** START OF Data supplied **

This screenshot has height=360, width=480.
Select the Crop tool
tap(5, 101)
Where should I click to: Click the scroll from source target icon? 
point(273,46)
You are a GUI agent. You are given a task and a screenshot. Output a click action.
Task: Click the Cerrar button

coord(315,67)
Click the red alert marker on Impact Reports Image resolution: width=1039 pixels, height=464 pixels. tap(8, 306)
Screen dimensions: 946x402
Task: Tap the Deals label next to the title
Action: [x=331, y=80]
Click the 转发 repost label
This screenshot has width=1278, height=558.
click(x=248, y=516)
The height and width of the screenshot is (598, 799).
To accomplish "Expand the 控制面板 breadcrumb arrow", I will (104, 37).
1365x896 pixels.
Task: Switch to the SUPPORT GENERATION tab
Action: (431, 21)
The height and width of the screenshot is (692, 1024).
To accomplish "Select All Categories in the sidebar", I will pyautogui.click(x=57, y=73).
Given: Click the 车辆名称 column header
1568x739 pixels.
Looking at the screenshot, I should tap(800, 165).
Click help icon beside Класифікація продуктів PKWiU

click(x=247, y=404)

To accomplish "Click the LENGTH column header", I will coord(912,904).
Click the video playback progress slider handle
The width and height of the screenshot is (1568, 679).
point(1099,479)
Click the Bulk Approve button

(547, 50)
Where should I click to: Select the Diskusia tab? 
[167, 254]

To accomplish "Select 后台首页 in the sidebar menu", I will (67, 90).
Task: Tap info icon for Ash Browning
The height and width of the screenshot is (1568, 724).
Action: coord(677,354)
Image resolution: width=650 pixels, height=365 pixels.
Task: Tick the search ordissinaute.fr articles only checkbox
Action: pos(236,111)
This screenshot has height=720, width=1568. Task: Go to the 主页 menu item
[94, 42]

** END OF Data supplied **

#### Task objective
Please convert every line of the data above into a JSON list of strings, one string per line, leaving out blank lines.

#### Full response
[
  "This screenshot has height=360, width=480.",
  "Select the Crop tool",
  "tap(5, 101)",
  "Where should I click to: Click the scroll from source target icon? ",
  "point(273,46)",
  "You are a GUI agent. You are given a task and a screenshot. Output a click action.",
  "Task: Click the Cerrar button",
  "coord(315,67)",
  "Click the red alert marker on Impact Reports Image resolution: width=1039 pixels, height=464 pixels. tap(8, 306)",
  "Screen dimensions: 946x402",
  "Task: Tap the Deals label next to the title",
  "Action: [x=331, y=80]",
  "Click the 转发 repost label",
  "This screenshot has width=1278, height=558.",
  "click(x=248, y=516)",
  "The height and width of the screenshot is (598, 799).",
  "To accomplish \"Expand the 控制面板 breadcrumb arrow\", I will (104, 37).",
  "1365x896 pixels.",
  "Task: Switch to the SUPPORT GENERATION tab",
  "Action: (431, 21)",
  "The height and width of the screenshot is (692, 1024).",
  "To accomplish \"Select All Categories in the sidebar\", I will pyautogui.click(x=57, y=73).",
  "Given: Click the 车辆名称 column header",
  "1568x739 pixels.",
  "Looking at the screenshot, I should tap(800, 165).",
  "Click help icon beside Класифікація продуктів PKWiU",
  "click(x=247, y=404)",
  "To accomplish \"Click the LENGTH column header\", I will coord(912,904).",
  "Click the video playback progress slider handle",
  "The width and height of the screenshot is (1568, 679).",
  "point(1099,479)",
  "Click the Bulk Approve button",
  "(547, 50)",
  "Where should I click to: Select the Diskusia tab? ",
  "[167, 254]",
  "To accomplish \"Select 后台首页 in the sidebar menu\", I will (67, 90).",
  "Task: Tap info icon for Ash Browning",
  "The height and width of the screenshot is (1568, 724).",
  "Action: coord(677,354)",
  "Image resolution: width=650 pixels, height=365 pixels.",
  "Task: Tick the search ordissinaute.fr articles only checkbox",
  "Action: pos(236,111)",
  "This screenshot has height=720, width=1568. Task: Go to the 主页 menu item",
  "[94, 42]"
]